The 10 biggest repurchases for S&P 500 Index companies in the last quarter totalled US$86 billion (S$115.7 billion), up almost 30 per cent from a year earlier, led by Apple, Meta Platforms and Google parent Alphabet, data compiled by Bloomberg show.
The list is not complete, with nearly 20 per cent of index members scheduled to report data in the coming weeks.
Buybacks are surging as companies tap cash hoards amassed during the Covid-19 pandemic. While some investors argue the funds are better spent on the businesses, many cheer the efforts to boost per-share earnings and potentially stock prices.
The trend is expected to continue this year, providing a market tailwind with stocks sputtering below all-time highs.
"Buybacks are back," said ClearBridge Investments investment strategy analyst Josh Jamner. "In this period of market volatility, companies do have dry powder that they should be able to deploy."
Many companies suspended dividends and buybacks during the pandemic to bolster balance sheets, and then seized on historically low interest rates to borrow and boost reserves. Now they are using that cash to appease shareholders, who are pressuring executives to improve their stock prices.
The S&P 500 has lost 8.8 per cent to start 2022.
Most of last quarter's buybacks were concentrated in a small group of companies.

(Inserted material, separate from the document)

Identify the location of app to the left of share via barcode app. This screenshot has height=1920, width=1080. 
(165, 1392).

The technology and communication services sectors, which typically have the biggest cash flows, are leading the way.
Major banks, which ratcheted up repurchases in the last year, will likely join the top spenders when they publish their numbers in the coming weeks.

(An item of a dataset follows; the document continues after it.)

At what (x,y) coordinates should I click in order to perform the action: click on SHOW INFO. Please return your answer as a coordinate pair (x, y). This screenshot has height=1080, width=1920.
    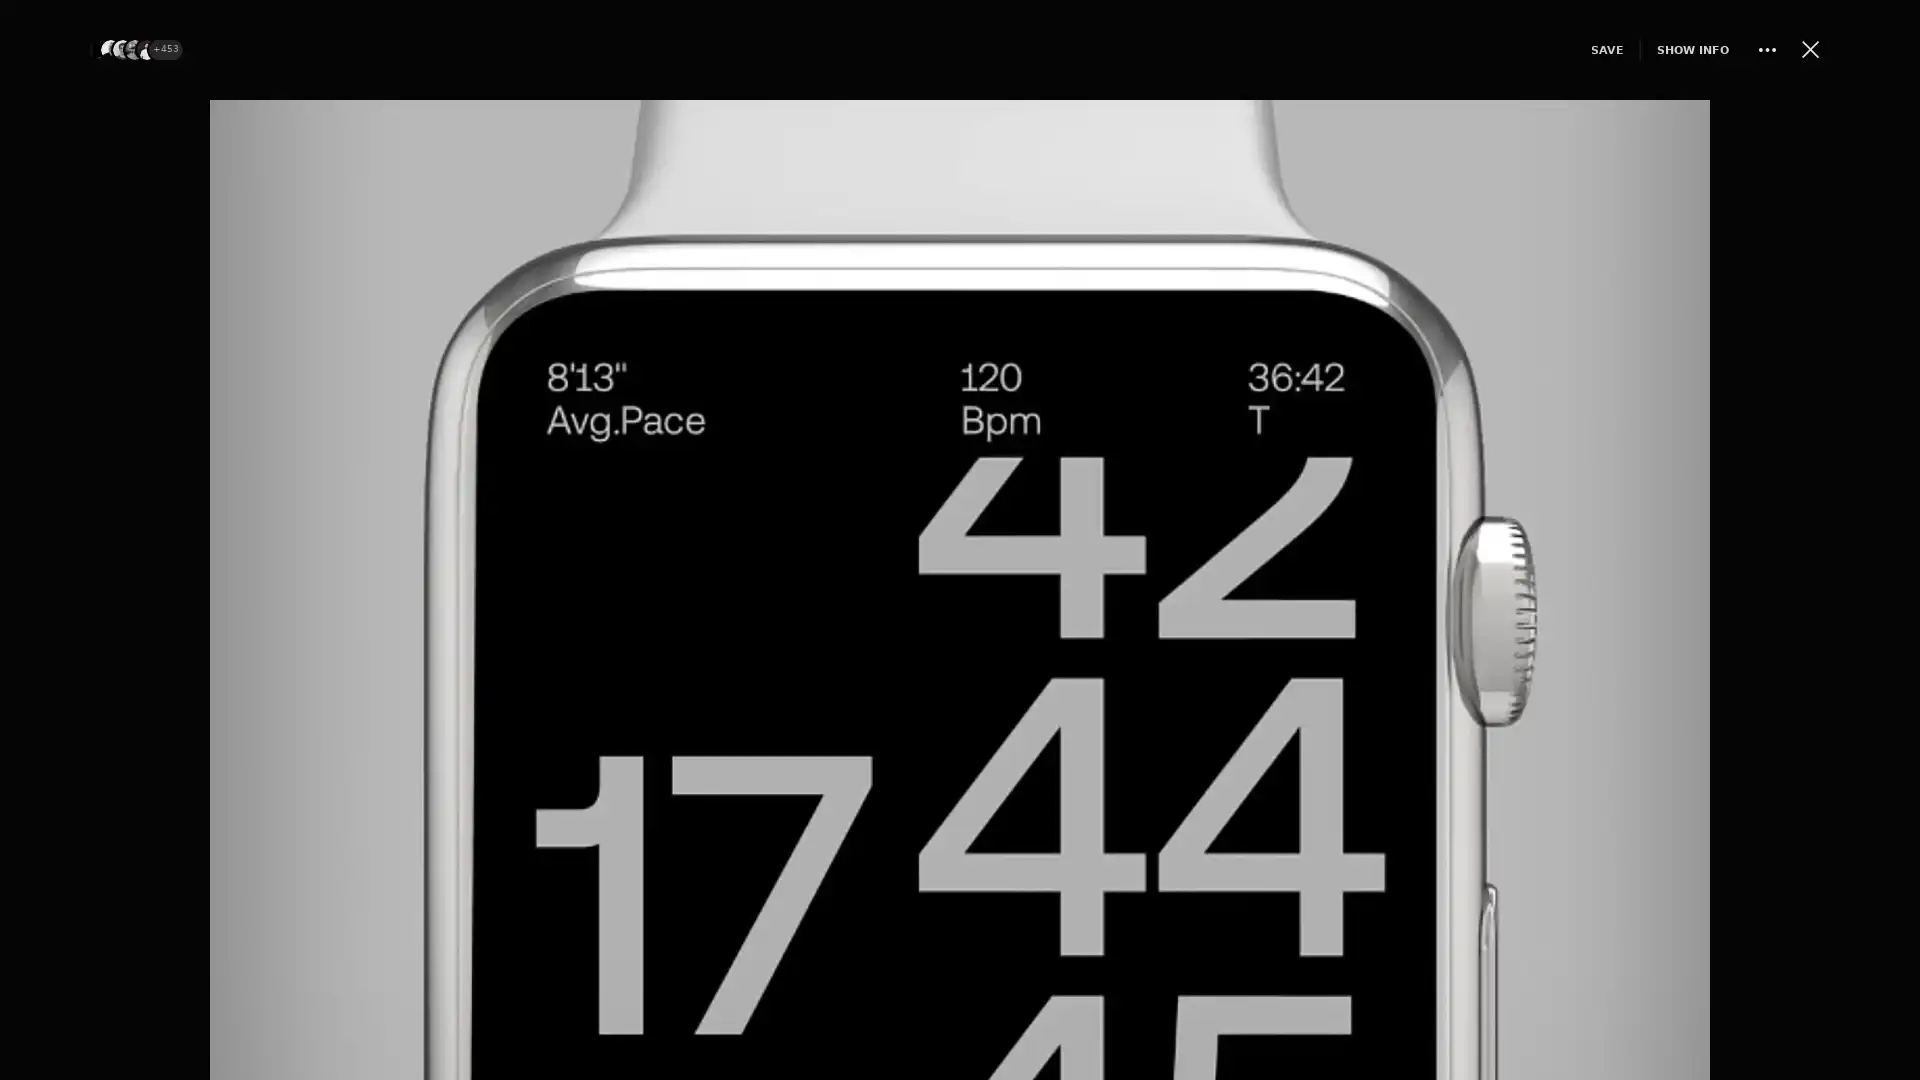
    Looking at the image, I should click on (1680, 48).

S&P 500 firms are expected to have bought back at least US$265 billion in stock in the fourth quarter. That exceeds the third quarter's all-time high of about US$235 billion, according to data from S&P Dow Jones Indexes, which uses a different methodology than Bloomberg.
"Buybacks are important since they're adding support for the market," said S&P Dow Jones Indexes senior index analyst Howard Silverblatt. "It still looks like it'll be another strong year for buybacks, particularly in the first quarter."

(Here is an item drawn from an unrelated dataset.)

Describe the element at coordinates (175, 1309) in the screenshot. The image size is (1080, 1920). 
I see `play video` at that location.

All told, buybacks may exceed US$870 billion for last year, according to Mr Silverblatt's data. That would eclipse the record of US$806 billion from three years earlier, when companies used repatriated funds from the federal tax overhaul.
While this is helping stocks, the impact may be diminished because high valuations mean the purchases are hoovering up fewer shares, Mr Silverblatt said. In addition, the expenditures are not necessarily so large when measured against the companies' earnings and market values, he says.
Still, buybacks show no sign of slowing. Walmart just announced plans to spend at least US$10 billion on repurchases in fiscal 2023, while Twitter unveiled a US$4 billion program and Exxon Mobil said it will accelerate a US$10 billion plan. For some companies, the timing has not been great. Meta, formerly Facebook, spent around US$20 billion on stock repurchases in the fourth quarter, when its shares were above US$300. Then it saw about US$251 billion of market value erased on Feb 3, the biggest wipeout for any US company ever, following disappointing earnings. It closed Friday at US$206.16.
But the beat goes on. Alphabet authorised a US$50 billion repurchase programme last year, and then this month announced a 20-to-1 stock split, a sign management is becoming more shareholder-friendly, analysts said.
"The most important thing is the health of the company, and corporations are still in a very strong financial position with near-record cash balances," ClearBridge's Mr Jamner said. "So we'll likely continue to see greater return of capital to shareholders."